Fillida patted my own palm encouragingly, like a mother presenting a shy child to strangers. Uncomfortable, I withdrew my hand and asked where Signor Rossy was.
“Mio marito si comparta scandalosamente,” she announced with a vivid smile. “He has adopted American business habits and is on the telephone instead of greeting his guests, which is scandalous, but he will join us shortly.”
I murmured “piacere” to the other guests and tried to switch my thinking from English, and my conversation with Lotty, to Italian and the rival merits of Swiss, French, and Italian ski slopes, which was apparently what they had been discussing when I arrived. The attaché’s wife exclaimed enthusiastically over Utah and said that of course for Fillida, the more dangerous the slope the better she liked it.
“When you invited me to your grandfather’s place in Switzerland our last year in school, I stayed in the lodge while you went down the most terrifying run I have ever seen—without even getting your hair out of place, as I remember it. Your grandfather puffed out through his moustache and pretended to be nonchalant, but he was incredibly proud. Is your little Marguerita growing up similarly fearless?”
Fillida threw up her hands, with their beautifully manicured nails, and said her reckless days were behind her. “Now I can hardly bear to let my babies out of my sight, so I stay with them on the beginner slopes. What I will do when they pine for the giant runs I don’t know. I’ve learned to pity my own mother, who suffered agonies over my recklessness.” Her gaze flickered to the marble mantelpiece, where photographs of her children were standing—so many of them that the frames were almost stacked on top of one another.
“Then you won’t want to take them to Utah,” the banker’s wife said. “But there are good family slopes in New England.”

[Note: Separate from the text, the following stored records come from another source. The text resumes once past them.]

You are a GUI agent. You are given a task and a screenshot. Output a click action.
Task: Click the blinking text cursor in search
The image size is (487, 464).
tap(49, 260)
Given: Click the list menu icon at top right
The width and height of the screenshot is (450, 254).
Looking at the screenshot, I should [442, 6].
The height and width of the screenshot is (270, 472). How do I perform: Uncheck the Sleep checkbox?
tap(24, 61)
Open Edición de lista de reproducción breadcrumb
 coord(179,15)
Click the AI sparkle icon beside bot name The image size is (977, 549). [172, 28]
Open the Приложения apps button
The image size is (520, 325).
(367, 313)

Skiing wasn’t a subject I knew enough about to participate—even if I spoke Italian often enough to plunge at once into the rapid talk. I began to wish I had called to cancel and stayed with Lotty, who had seemed even more distressed and anxious this evening than she’d been on Sunday.

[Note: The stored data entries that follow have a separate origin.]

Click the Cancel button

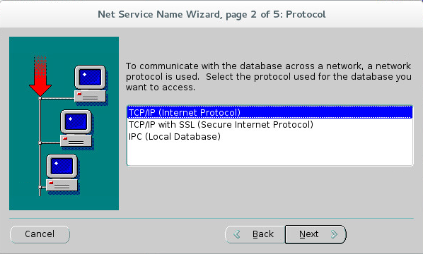point(40,234)
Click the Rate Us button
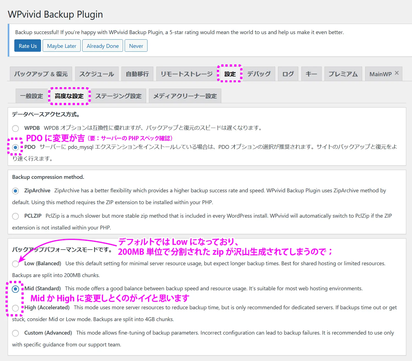This screenshot has width=412, height=361. point(28,46)
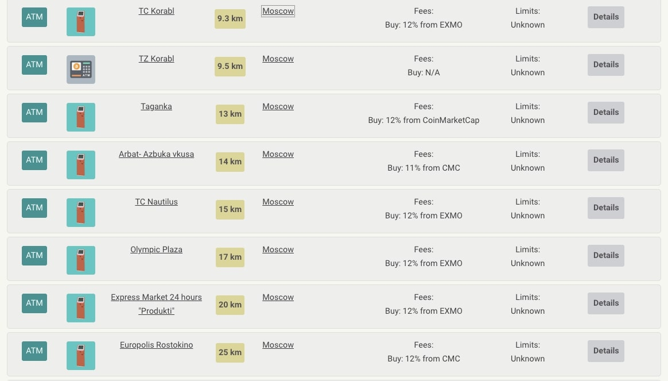Click the Moscow link in TC Nautilus row

point(278,202)
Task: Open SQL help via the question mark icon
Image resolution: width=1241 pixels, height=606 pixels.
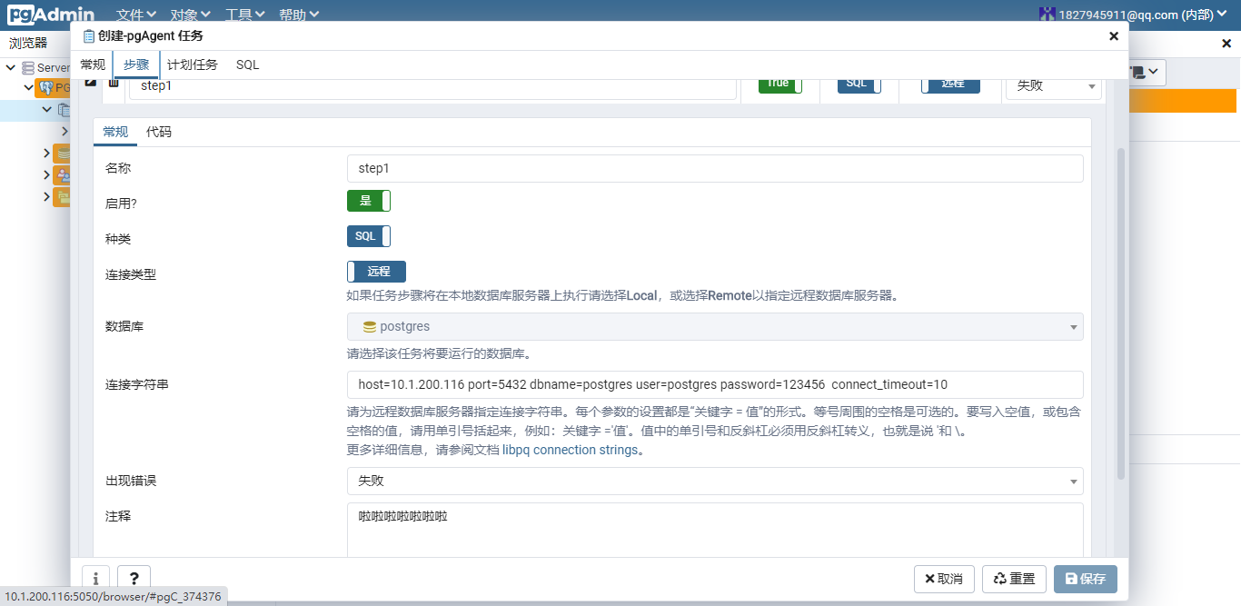Action: click(x=134, y=579)
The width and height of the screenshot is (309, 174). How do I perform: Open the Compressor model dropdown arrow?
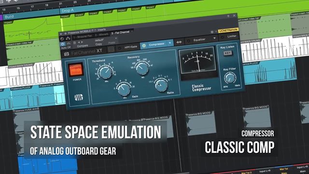[170, 43]
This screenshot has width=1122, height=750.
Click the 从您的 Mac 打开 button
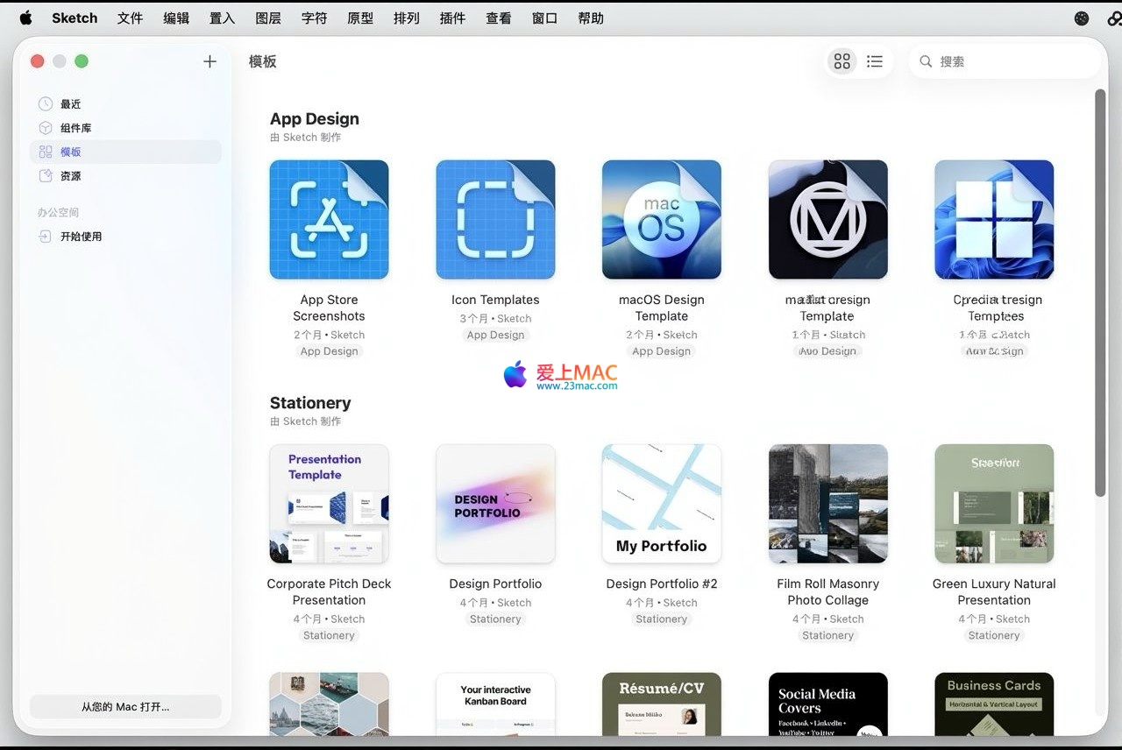click(125, 707)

After I’d seen Posner go into the Rossys’ building, I’d walked up the street to Lotty’s, not sure whether she would invite me up or not. After some hesitation, she had let the doorman admit me, but she was waiting in the hall when I got off the elevator on her floor. Before I could say anything, she demanded roughly what I wanted. I tried not to let her harshness hurt me but said I was worrying about her.
She scowled. “As I told you earlier on the phone, I’m sorry I spoiled Max’s party, but I’m fine now. Did Max send you to check on me?”
I shook my head. “Max is occupied with Calia’s safety. He’s not thinking about you right now.”
“Calia’s safety?” Her thick black brows twitched together. “Max is a doting grandfather, but I don’t think of him as a worrywart.”
“No, he’s not a worrywart,” I agreed. “Radbuka has been stalking Calia and Agnes.”
“Stalking them? Are you sure?”
“Hanging out across the street, accosting them when they leave, trying to make Agnes admit that Calia is related to him. Does that sound like stalking, or just a friendly visit?” I snapped, angry in spite of myself at her scornful tone.
She pressed her palms into her eyes. “That’s ridiculous. How can he think she’s related?”
I shrugged. “If any of us knew who he really was, or who the Radbukas really were, it might make that question easier to answer.”
Her generous mouth set in a hard line. “I don’t owe any explanation—to you, to Max, least of all to this absurd creature. If he wants to play at being a survivor of Theresienstadt, let him.”
“Play at? Lotty, do you know he’s playing at it?”
My voice had risen; the door at the opposite end of the hall opened a crack. Lotty flushed and took me into her own apartment.
“I don’t, of course. But Max—Max didn’t find any Radbukas when he went to Vienna. After the war, I mean. I don’t believe—I’d like to know where this bizarre man came up with the name.”
I leaned against the wall, my arms crossed. “I told you I went out on the Web and found the person looking for information about Sofie Radbuka. I left my own message, saying he or she should communicate with my lawyer if they wanted to initiate a confidential conversation.”
Her eyes blazed. “Why did you take it on yourself to do that?”
“There are two impenetrable mysteries here: Sofie Radbuka of the 1940’s in England, Paul Radbuka of Chicago today. You want information about Paul, he wants information about Sofie, but neither of you is willing to divulge anything. I have to start somewhere.”